Jin Nani, Ye Renjia, Li Peng
Materdicine Lab, School of Life Sciences, Shanghai University, Shanghai, China.
Research Department, Third Xiangya Hospital of Central South University, Changsha, China.
Front Psychiatry. 2025 Jan 28;16:1508772. doi: 10.3389/fpsyt.2025.1508772. eCollection 2025.
Depression is a serious mental health disease. Traditional scale-based depression diagnosis methods often have problems of strong subjectivity and high misdiagnosis rate, so it is particularly important to develop automatic diagnostic tools based on objective indicators.
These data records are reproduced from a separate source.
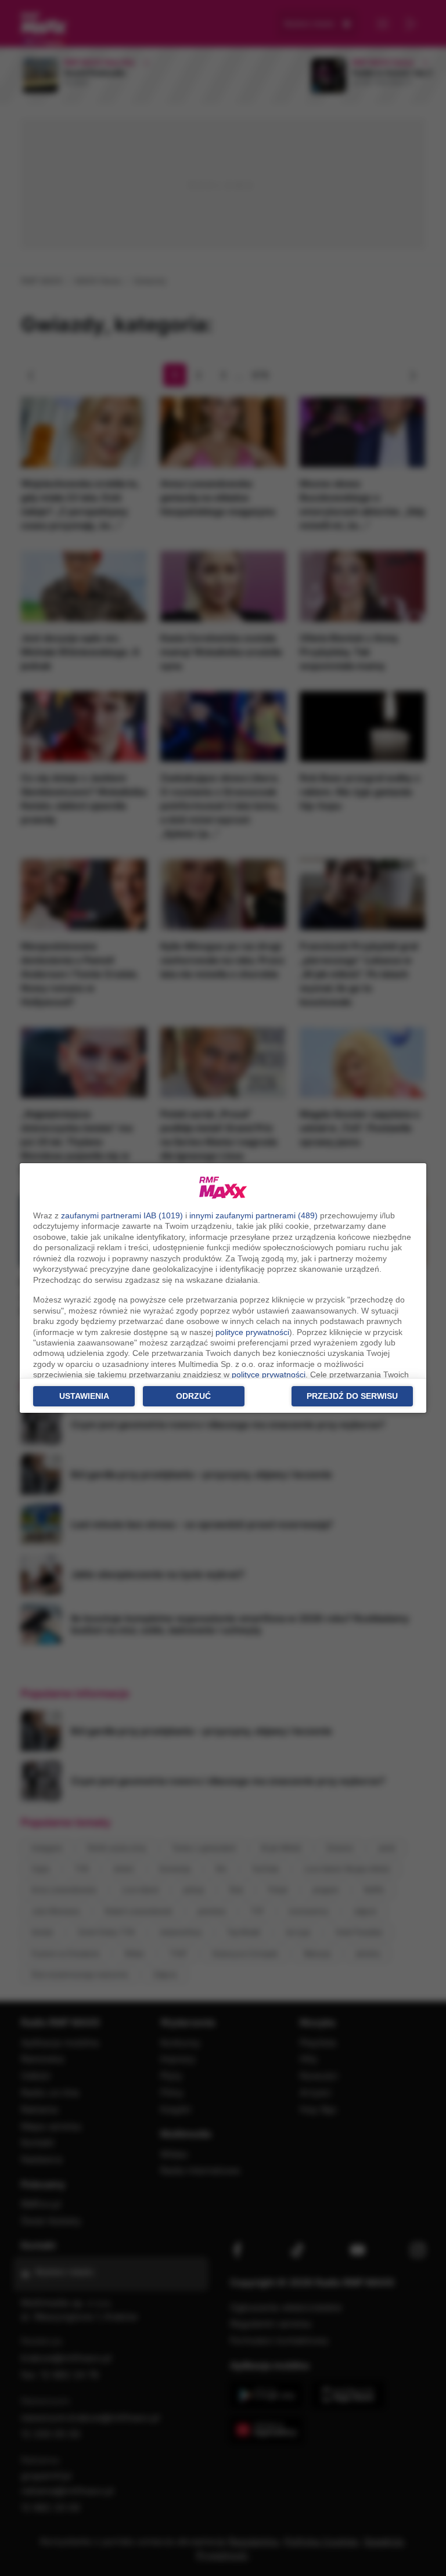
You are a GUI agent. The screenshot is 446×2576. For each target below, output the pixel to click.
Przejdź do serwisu (352, 1396)
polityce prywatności (252, 1332)
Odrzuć (193, 1396)
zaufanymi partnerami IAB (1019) (122, 1215)
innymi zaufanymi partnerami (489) (253, 1215)
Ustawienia (84, 1396)
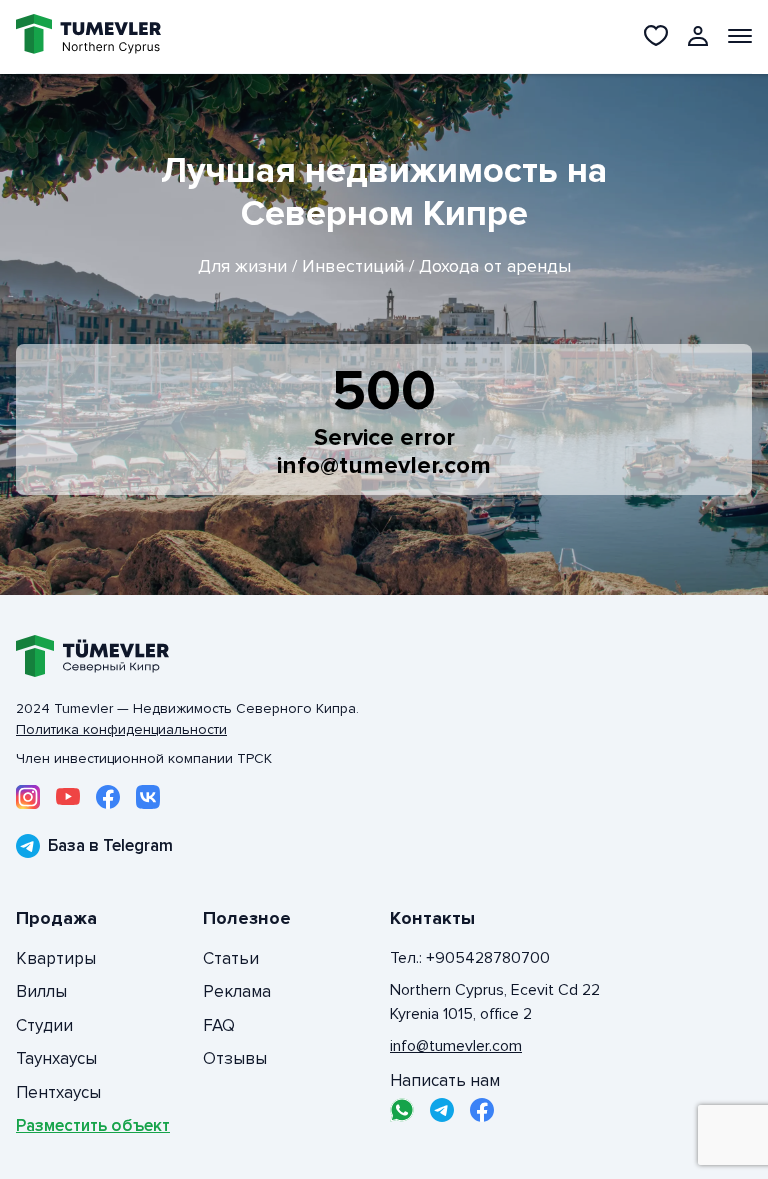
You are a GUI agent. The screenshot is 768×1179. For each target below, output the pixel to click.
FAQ (219, 1025)
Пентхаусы (58, 1092)
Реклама (237, 991)
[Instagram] (28, 797)
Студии (44, 1025)
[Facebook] (108, 797)
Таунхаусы (56, 1058)
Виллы (41, 991)
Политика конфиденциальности (121, 729)
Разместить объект (93, 1125)
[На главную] (88, 36)
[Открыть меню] (740, 36)
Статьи (231, 958)
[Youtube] (68, 797)
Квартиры (56, 958)
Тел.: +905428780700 (470, 958)
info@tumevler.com (384, 465)
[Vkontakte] (148, 797)
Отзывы (235, 1058)
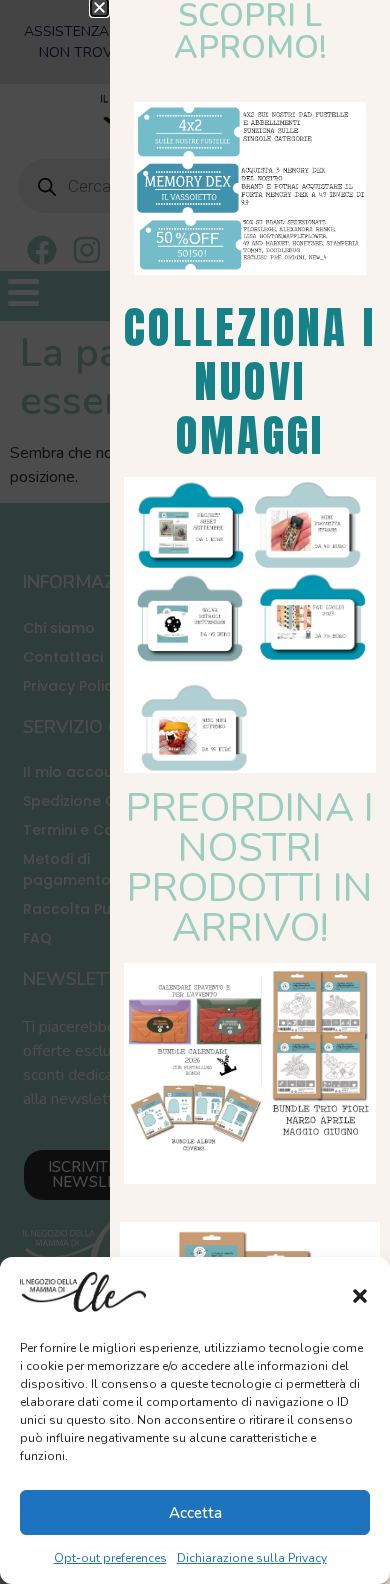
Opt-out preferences (110, 1558)
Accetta (195, 1513)
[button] (360, 1296)
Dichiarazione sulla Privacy (252, 1558)
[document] (195, 792)
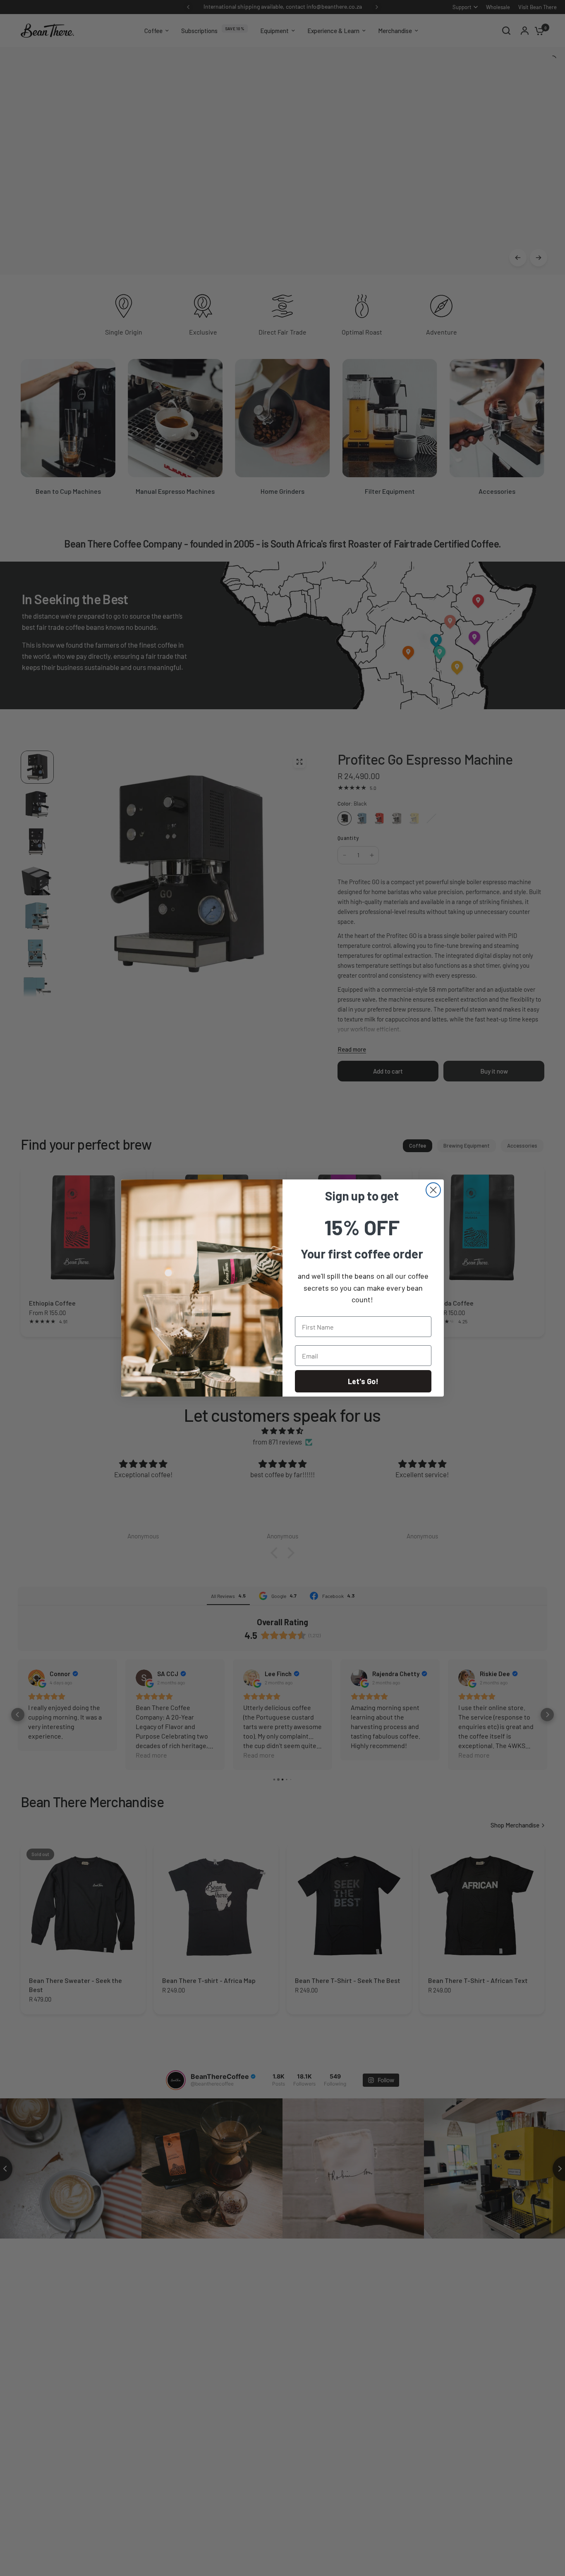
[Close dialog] (433, 1190)
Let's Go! (363, 1381)
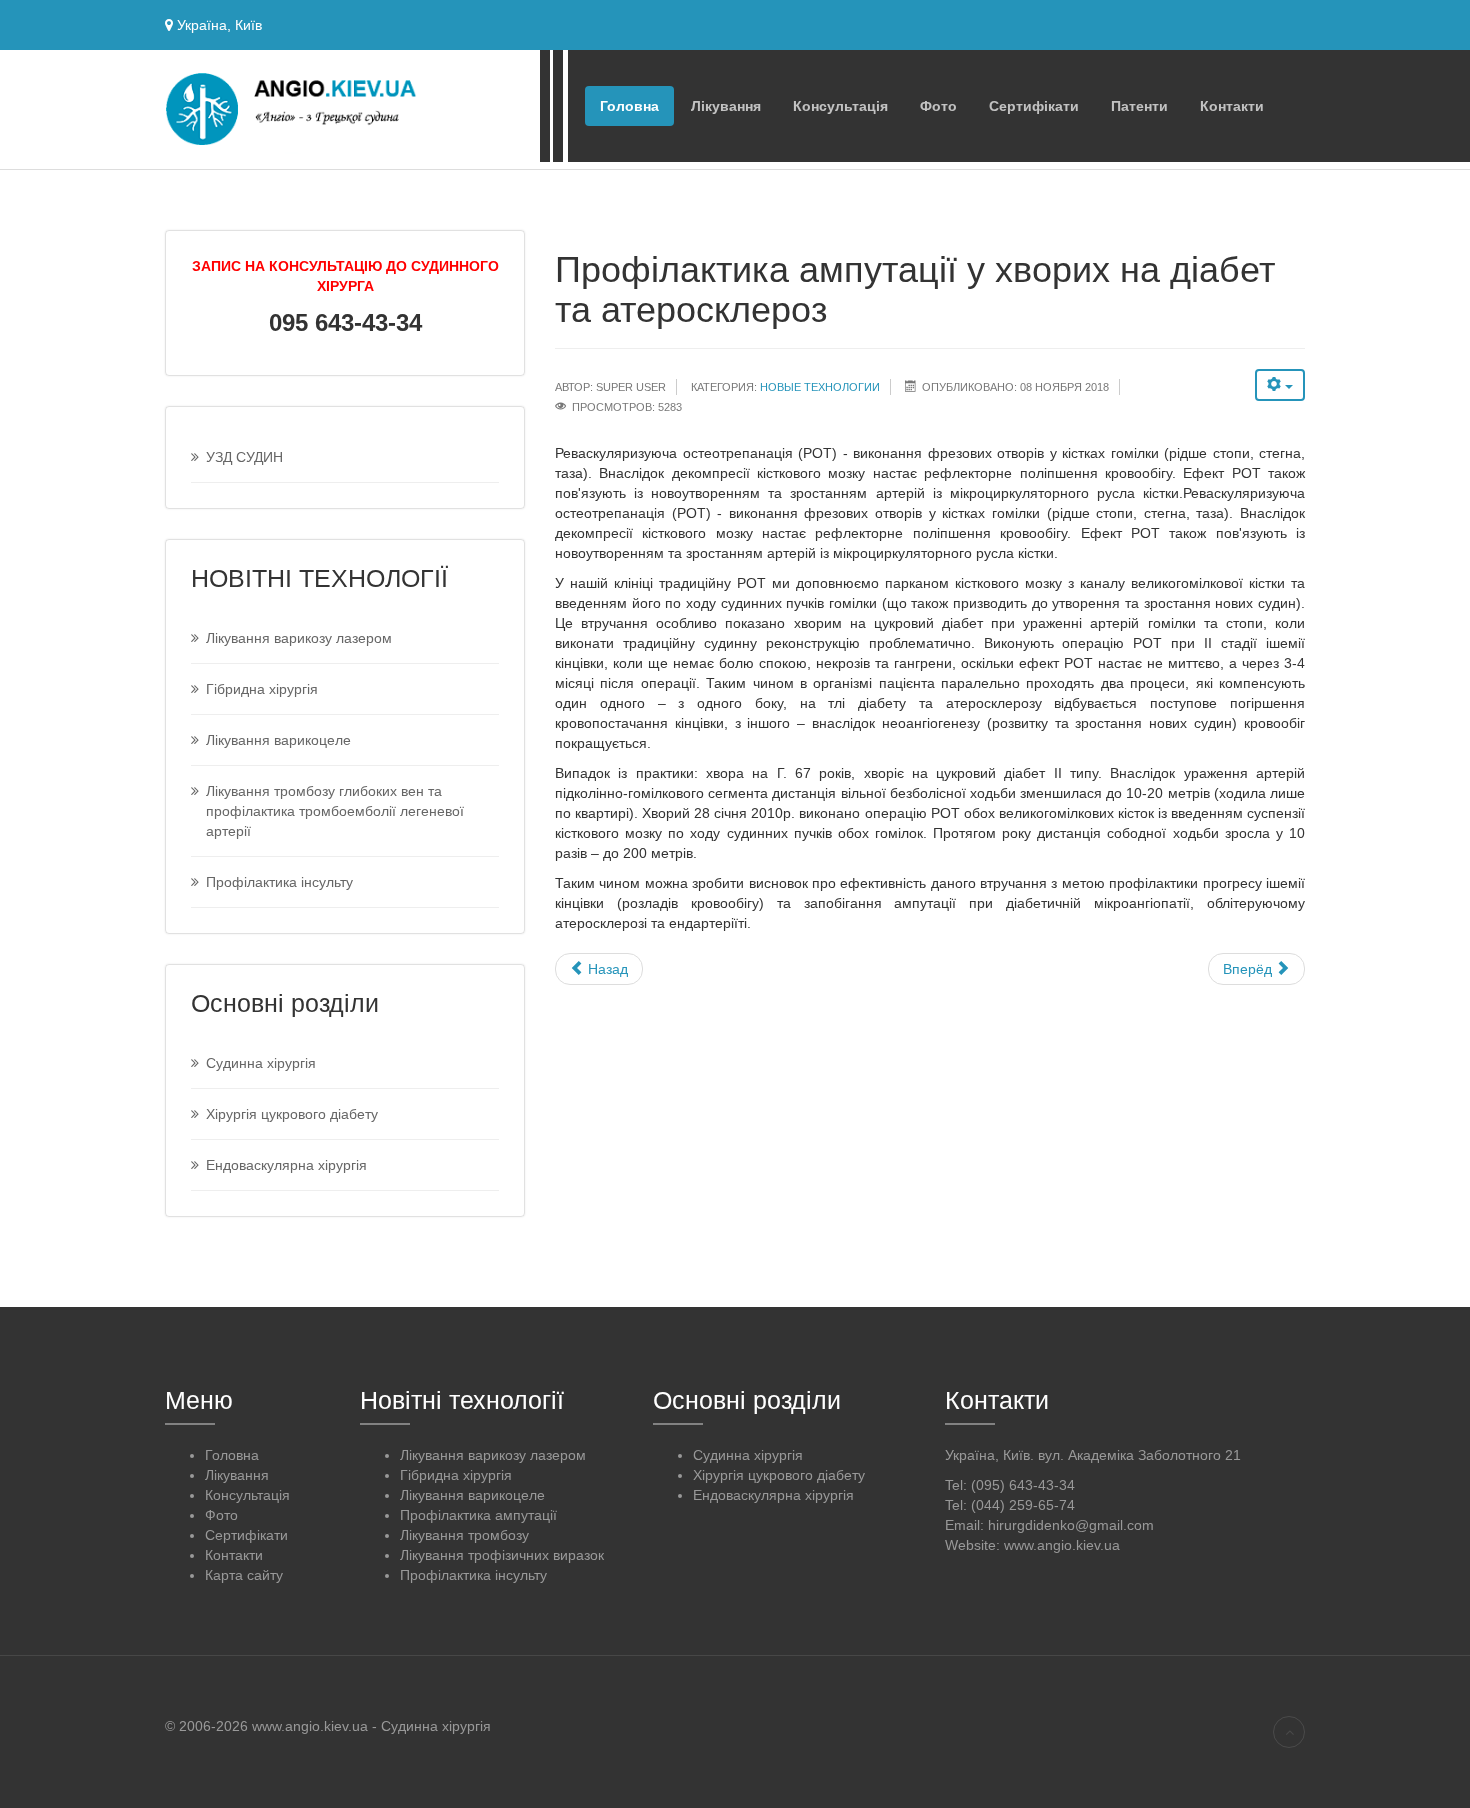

This study proposes a deep learning method that fuses multimodal data to automatically diagnose depression using facial video and audio data. We use spatiotemporal attention module to enhance the extraction of visual features and combine the Graph Convolutional Network (GCN) and the Long and Short Term Memory (LSTM) to analyze the audio features. Through the multi-modal feature fusion, the model can effectively capture different feature patterns related to depression.
We conduct extensive experiments on the publicly available clinical dataset, the Extended Distress Analysis Interview Corpus (E-DAIC). The experimental results show that we achieve robust accuracy on the E-DAIC dataset, with a Mean Absolute Error (MAE) of 3.51 in estimating PHQ-8 scores from recorded interviews.
Compared with existing methods, our model shows excellent performance in multi-modal information fusion, which is suitable for early evaluation of depression.
抑郁症是一种严重的心理健康疾病。传统的基于量表的抑郁症诊断方法往往存在主观性强和误诊率高的问题,因此开发基于客观指标的自动诊断工具尤为重要。
本研究提出了一种融合多模态数据的深度学习方法,利用面部视频和音频数据自动诊断抑郁症。我们使用时空注意力模块来增强视觉特征的提取,并结合图卷积网络(GCN)和长短时记忆网络(LSTM)来分析音频特征。通过多模态特征融合,该模型能够有效捕捉与抑郁症相关的不同特征模式。
我们在公开可用的临床数据集——扩展痛苦分析访谈语料库(E-DAIC)上进行了广泛的实验。实验结果表明,我们在E-DAIC数据集上取得了稳健的准确率,从录制的访谈中估计PHQ-8分数时的平均绝对误差(MAE)为3.51。
与现有方法相比,我们的模型在多模态信息融合方面表现出优异的性能,适用于抑郁症的早期评估。